溺愛モラトリアム 【SPシリーズ新城編】


「まさか……!」


慌ててその人の近くに駆け寄る。

その席の黒い四角柱の氏名票を見ると、たしかに『国分洋一』と書いてある。

まさか、私たちより先に議場にテロリストが?

襲われて死んでしまったんじゃあ……とドキドキしながら近づくと、私より先に新城さんが国分議員の肩を叩いた。


「もしもし」

「はっ!」


ぽんぽんと肩を叩かれた国分議員は、雷に打たれたようにびくっと全身を震わせて跳ね起きた。

その口元には、きらりと光るよだれのあとが……。

まさかこの人、会議中から寝てたの?


「え……と、誰、あんたたち」


国分議員は乱れた前髪を直しながら言った。

髪は議員らしく短くさっぱりとしているけど、顔はタレ目と眉の間が広く、ちょっとだらしない印象を受ける。

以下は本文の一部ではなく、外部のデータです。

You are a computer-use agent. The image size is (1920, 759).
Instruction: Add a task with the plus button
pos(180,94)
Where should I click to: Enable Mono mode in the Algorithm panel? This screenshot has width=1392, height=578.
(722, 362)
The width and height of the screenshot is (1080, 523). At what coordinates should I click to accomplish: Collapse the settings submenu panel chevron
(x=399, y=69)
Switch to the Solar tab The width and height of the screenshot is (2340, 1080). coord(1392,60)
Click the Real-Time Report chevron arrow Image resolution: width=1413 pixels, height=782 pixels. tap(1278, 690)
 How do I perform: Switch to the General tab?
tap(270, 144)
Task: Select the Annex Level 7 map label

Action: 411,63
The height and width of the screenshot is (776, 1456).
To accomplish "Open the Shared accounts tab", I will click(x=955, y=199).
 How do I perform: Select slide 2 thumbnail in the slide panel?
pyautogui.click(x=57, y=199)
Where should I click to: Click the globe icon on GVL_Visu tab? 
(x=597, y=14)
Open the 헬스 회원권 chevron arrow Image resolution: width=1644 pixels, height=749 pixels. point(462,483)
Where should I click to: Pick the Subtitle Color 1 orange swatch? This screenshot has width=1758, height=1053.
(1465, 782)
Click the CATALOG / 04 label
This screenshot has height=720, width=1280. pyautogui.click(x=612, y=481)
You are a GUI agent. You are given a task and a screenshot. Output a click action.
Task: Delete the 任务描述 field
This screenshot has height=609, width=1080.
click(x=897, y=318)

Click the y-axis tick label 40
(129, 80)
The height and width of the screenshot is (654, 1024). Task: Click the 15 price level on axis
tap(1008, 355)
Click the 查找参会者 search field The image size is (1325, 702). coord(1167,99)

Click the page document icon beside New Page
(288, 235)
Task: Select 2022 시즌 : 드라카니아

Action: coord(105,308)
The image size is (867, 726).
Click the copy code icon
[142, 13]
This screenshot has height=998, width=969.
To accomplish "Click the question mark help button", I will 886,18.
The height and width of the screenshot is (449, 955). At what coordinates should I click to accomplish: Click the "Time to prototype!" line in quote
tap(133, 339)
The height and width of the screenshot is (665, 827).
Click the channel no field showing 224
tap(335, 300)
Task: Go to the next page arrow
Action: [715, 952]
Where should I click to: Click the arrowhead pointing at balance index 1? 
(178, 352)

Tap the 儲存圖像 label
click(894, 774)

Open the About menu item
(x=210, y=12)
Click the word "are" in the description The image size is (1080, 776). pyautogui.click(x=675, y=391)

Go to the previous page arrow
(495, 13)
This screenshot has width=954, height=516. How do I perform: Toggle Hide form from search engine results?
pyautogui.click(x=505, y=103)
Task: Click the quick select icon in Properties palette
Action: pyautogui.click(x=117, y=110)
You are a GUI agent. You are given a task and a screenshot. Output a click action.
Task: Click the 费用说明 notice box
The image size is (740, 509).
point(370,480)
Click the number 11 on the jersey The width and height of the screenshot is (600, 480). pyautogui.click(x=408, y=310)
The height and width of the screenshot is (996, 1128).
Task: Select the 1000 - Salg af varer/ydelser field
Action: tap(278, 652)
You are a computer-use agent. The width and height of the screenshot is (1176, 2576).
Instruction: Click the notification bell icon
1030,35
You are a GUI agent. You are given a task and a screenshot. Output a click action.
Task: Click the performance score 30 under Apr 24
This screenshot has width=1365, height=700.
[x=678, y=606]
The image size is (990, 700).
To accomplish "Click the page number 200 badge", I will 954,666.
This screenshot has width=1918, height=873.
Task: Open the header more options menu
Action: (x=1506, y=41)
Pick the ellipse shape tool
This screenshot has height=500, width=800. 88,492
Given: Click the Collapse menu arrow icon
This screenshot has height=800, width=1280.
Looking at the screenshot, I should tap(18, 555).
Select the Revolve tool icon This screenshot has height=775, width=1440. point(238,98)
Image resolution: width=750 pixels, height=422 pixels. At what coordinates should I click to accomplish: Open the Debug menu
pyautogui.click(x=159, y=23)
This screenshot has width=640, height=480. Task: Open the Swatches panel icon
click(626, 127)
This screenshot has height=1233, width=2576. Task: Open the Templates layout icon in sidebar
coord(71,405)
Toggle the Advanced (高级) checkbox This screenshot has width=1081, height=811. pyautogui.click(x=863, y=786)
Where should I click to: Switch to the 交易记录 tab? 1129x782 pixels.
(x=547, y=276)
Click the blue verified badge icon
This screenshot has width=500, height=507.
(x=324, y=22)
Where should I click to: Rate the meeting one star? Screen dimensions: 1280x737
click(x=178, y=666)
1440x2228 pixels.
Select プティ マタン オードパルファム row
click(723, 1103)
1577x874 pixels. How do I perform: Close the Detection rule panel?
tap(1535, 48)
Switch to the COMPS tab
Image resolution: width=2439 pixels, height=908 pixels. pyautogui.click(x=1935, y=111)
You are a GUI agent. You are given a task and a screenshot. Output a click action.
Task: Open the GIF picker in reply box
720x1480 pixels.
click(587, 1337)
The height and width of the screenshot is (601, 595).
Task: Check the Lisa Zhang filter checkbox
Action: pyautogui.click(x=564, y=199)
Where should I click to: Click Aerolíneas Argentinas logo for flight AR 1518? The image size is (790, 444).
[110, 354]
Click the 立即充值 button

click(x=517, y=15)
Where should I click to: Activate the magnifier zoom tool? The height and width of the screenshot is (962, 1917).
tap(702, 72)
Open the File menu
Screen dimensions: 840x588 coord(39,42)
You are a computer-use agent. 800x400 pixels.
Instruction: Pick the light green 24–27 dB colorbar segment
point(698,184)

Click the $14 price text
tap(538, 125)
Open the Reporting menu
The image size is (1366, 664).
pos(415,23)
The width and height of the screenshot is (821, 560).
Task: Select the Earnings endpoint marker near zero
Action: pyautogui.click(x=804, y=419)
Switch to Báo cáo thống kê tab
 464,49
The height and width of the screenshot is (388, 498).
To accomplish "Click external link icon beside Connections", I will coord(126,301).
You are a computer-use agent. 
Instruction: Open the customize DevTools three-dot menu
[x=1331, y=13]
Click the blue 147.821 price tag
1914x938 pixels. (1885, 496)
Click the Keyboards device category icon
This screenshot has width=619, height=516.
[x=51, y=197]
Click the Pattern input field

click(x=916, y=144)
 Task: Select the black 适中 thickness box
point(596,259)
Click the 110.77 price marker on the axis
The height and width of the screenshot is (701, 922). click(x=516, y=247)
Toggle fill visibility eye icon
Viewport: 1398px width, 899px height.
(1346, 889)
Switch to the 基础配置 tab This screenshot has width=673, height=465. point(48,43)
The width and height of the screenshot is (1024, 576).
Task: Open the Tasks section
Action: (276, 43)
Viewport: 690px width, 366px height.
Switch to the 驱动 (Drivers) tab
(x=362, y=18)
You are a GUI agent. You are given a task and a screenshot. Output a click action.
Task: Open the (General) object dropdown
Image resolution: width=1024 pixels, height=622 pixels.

鼻は高いというか大きくて、これまた口との距離が広い。なんか……馬に似てる。


「警視庁SPです」

「SP?なんで?」


新城さんが警察手帳を提示し、手短に事情を説明していると……。


「ああ、いたいた坊ちゃん!また寝ていらしたんですか?」


空きっぱなしの扉から、スーツの初老の男性が走ってきた。

議場の急な階段を、よたよたと降りてくる。